Bokbok is a toolkit for exposing and consuming APIs between processes.

It supports:

Usage

$ chicken-install bokbok

See the API reference for further details.

Concepts

Creating connections

A server is created by start-server, given an address to bind to (IPv4 or UNIX socket). When connections come in, an "open handler" is notified of the new connection.

The server can be asked to terminate with stop-server!. You can block until it's died with wait-until-server-stopped.

A client is created by calling open-connection, given an address to connect to, and creates a connection.

Using connections

Once connection setup is complete, connections are the same for both client and server; that distinction is purely a matter of who created the connection. Both sides can call request! to send a request to the other side or close-connection! to close the connection - and both sides have a request handler and a close handler ready to handle those cases.

Normally the "client" calls close-connection!, but that's just convention.

Encryption

If a username and key (which can be generated from a string by calling passphrase->key is given when open-connection is called, then the connection is opened as an encrypted connection. It won't work very well if the wrong key for that username is provided, or the username is unknown on the server.

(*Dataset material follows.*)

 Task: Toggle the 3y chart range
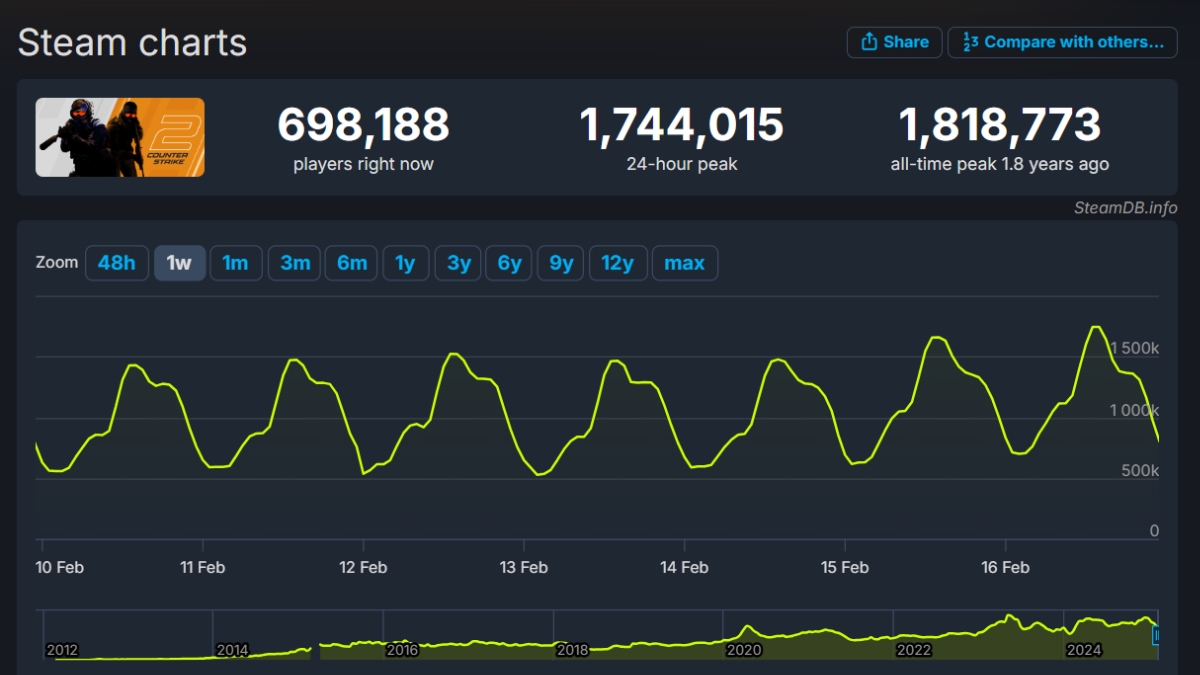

If a server is started in encrypted mode, a key lookup function must be provided. When a connection comes in, the username provided by the client is passed to the key lookup function, which must either return a key or #f if the user is not allowed to connect. If the key returend matches the one the user provides, the connection will succeed and be encrypted.

A random session key is actually used for encryption, chosen by the client; the user's key is used to encrypt the session key for transmission to the server, then discarded.

Future work

Better test suite

We don't have an automated test of the actual bokbok client/server code, just low-level packet encoding tools. Write a test that spins up a server and talks to it (the full gamut - requests in each direction, errors, connection shutdown), and run it against both TCP and UNIX-domain.

Better docs

Include actual usage examples in here.

Subprocess mode

It's neat to be able to run a server as a process handling a single connection on stdin/stdout, either directly (the client starts the server) or via inetd.

There's code to do this in bokbok, but it's commented out as Chicken's threading blocks the whole process when the server thread blocks on reading from standard input. Fixing that will involve rearranging the low-level packet I/O to work in a nonblocking manner.